1- Il s’agit d’un tableau infectieux sévère avec tuméfaction de la jambe gauche chez une enfant présentant une drépanocytose.

 

2- Le diagnostic de drépanocytose homozygote est confirmé  par une électrophorèse de l’hémoglobine qui montre l’absence d’hémoglobine A, 70 à 95% d’Hb S, 2 à 20% d’HbF, et 2 à 3% d’Hb A2.

 

3- Les radiographies sans préparation de la jambe gauche permettent de porter le diagnostic d’ostéomyélite du tibia. Le prélèvement au niveau des plaies doit permettre, chez cette enfant, qui n’a pas reçu d’antibiotiques, d’isoler le germe responsable. L’ostéomyélite est une complication fréquente chez un sujet drépanocytaire homozygote. Elle est volontiers récidivante, comme dans l’observation  rapportée, atteignant les extrémités des membres chez le petit enfant (syndrome mains-pieds), les os longs chez le grand enfant. Les lésions sont multifocales dans 70% des cas. Sur le plan bactériologique, il existe une forte prépondérance des ostéomyélites à salmonelles. L’origine staphylococcique est plus rare.

 

4- La drépanocytose est une affection héréditaire  de l’hémoglobine. C’est une maladie de la race noire. C’est une maladie de l’enfant, l’espérance de vie dépendant de la prise en charge.

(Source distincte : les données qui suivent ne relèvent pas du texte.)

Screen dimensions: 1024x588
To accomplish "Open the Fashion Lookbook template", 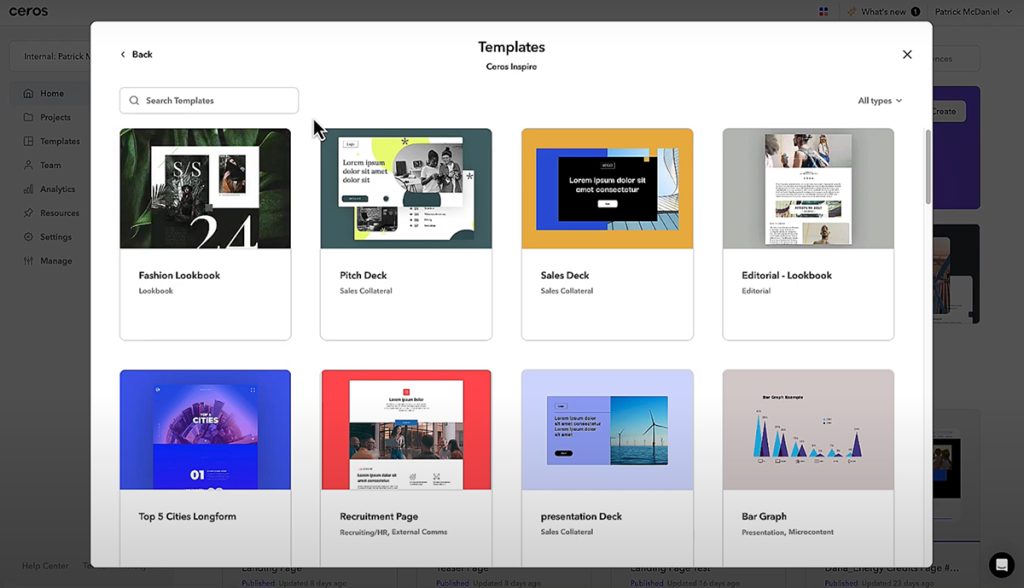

Les accidents évolutifs sont dus à des microthrombi des capillaires profonds entraînant des infarctus tissulaires, cause d'accidents vasoocclusifs. Ceux-ci se caractérisent chez l’enfant par des infarctus osseux, en n’importe quel point du squelette, mais aussi par des déficits neurologiques, des syndromes thoraciques aigus, des tableaux douloureux abdominaux. Les surinfections sont fréquentes : ostéomyélites à salmonelles, pneumopathies à pneumocoques, méningites à Haemophilus influenzae et à salmonelles.

Le pronostic est sombre, puisqu’un enfant sur deux meure avant l’âge de 5 ans et 1 sur 10 seulement parvint à l’âge adulte. Mais, la gravité de la drépanocytose homozygote est variable selon les individus. Dans le cas rapporté, l’électrophorèse de l’hémoglobine montre une persistance de l’Hb F à 19%, expliquant probablement la survie de la fillette.

 

5- Le traitement consiste :

- en un traitement de fond : transfusions, réhydratation parentérale : 2 litres par jour de sérum glucosé à 5%, oxygénothérapie nasale 3 l/m, traitement antalgique,

- en un traitement antibiotique de l’ostéomyélite : fluoroquinolones si isolement d’une salmonelle, oxacilline associée à un aminoglycoside  si isolement d’un staphylocoque.

L’évolution sous antibiothérapie prolongée avec immobilisation est en général favorable. Les séquestres se résorbent habituellement d’eux-mêmes évitant l’intervention chirurgicale.

La prise de folates et une vaccination anti-pneumococcique sont recommandés par la suite.